■ **Trecho do documento**
- - -

Cientistas flagraram a ação catastrófica desses lagos de lava

Aproximadamente 400 milhões de metros cúbicos de magma, extravasados através de fendas profundas sob a ilha de Ambrym, em Vanuatu, abriram rachaduras na superfície e levantaram a costa.

Por Maya Wei-Haas
Publicado 4 de fev. de 2020, 07:00 BRT, Atualizado 5 de nov. de 2020, 03:22 BRT
Este é um dos cinco lagos de lava que havia na caldeira do vulcão Ambrym em ...
Este é um dos cinco lagos de lava que havia na caldeira do vulcão Ambrym em Vanuatu. No inverno de 2018, o vulcão entrou em erupção, provocando o desaparecimento de todos esses lagos.
Foto de Robert Harding, Alamy Stock Photo

QUANDO YVES MOUSSALLAM percorreu os arredores do vulcão Ambrym, em Vanuatu, no inverno de 2018, o chão estava coberto de vegetação e cinco lagos incandescentes de rocha derretida borbulhavam na caldeira do vulcão. Passadas duas semanas apenas, contudo, ele se viu em meio a uma paisagem desprovida de cores. Cinzas cobriam cada rocha e fenda e os lagos estavam vazios, a lava havia escorrido como água pelo ralo.

“Parecia que tudo estava em preto e branco”, afirma Moussallam, vulcanólogo da Universidade de Colúmbia, também associado ao laboratório francês Laboratoire Magmas et Volcans. “Toda a área da caldeira mudou drasticamente.”

- - -

■ **Bloco de dados**
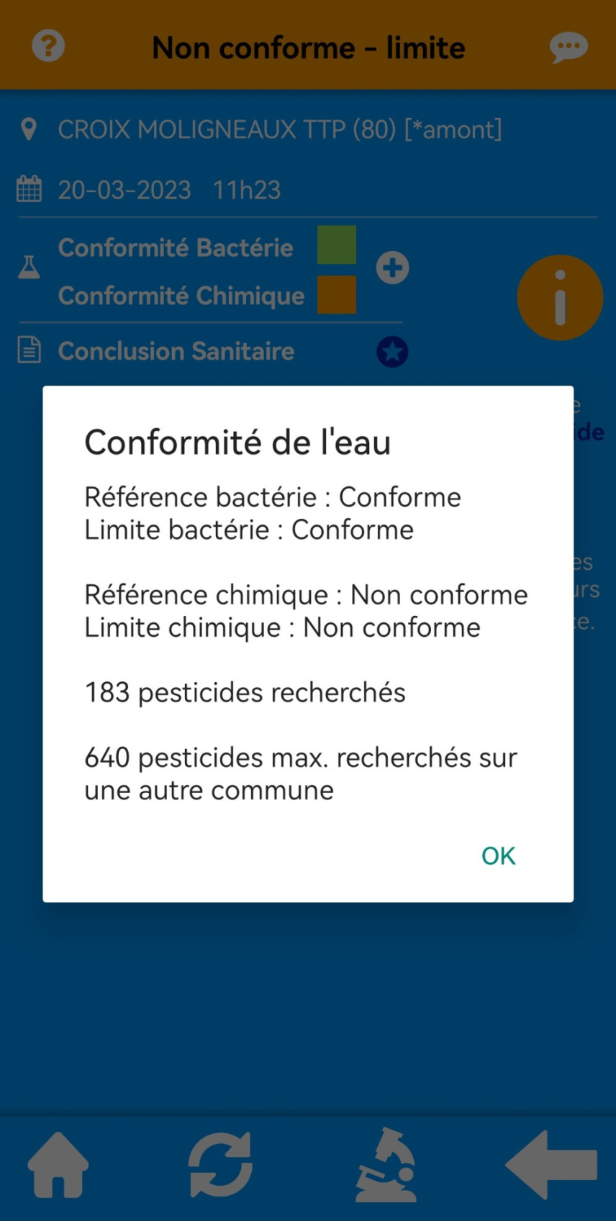Click the orange chemical conformity swatch
Viewport: 616px width, 1221px height.
point(337,295)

- - -

■ **O que fazer**
• A. Segundo a reportagem sobre o vulcão Ambrym, qual volume de magma extravasou por fendas profundas sob a ilha?
• B. Devolva, sem nenhuma alteração, o trecho da reportagem sobre o vulcão Ambrym que vai de "Por Maya Wei-Haas" até "Ambrym em ...", incluindo estas últimas palavras.
Os dados não têm nenhum papel nesta atividade.

■ **Respostas**
• A. Aproximadamente 400 milhões de metros cúbicos.

• B.
Por Maya Wei-Haas
Publicado 4 de fev. de 2020, 07:00 BRT, Atualizado 5 de nov. de 2020, 03:22 BRT
Este é um dos cinco lagos de lava que havia na caldeira do vulcão Ambrym em ...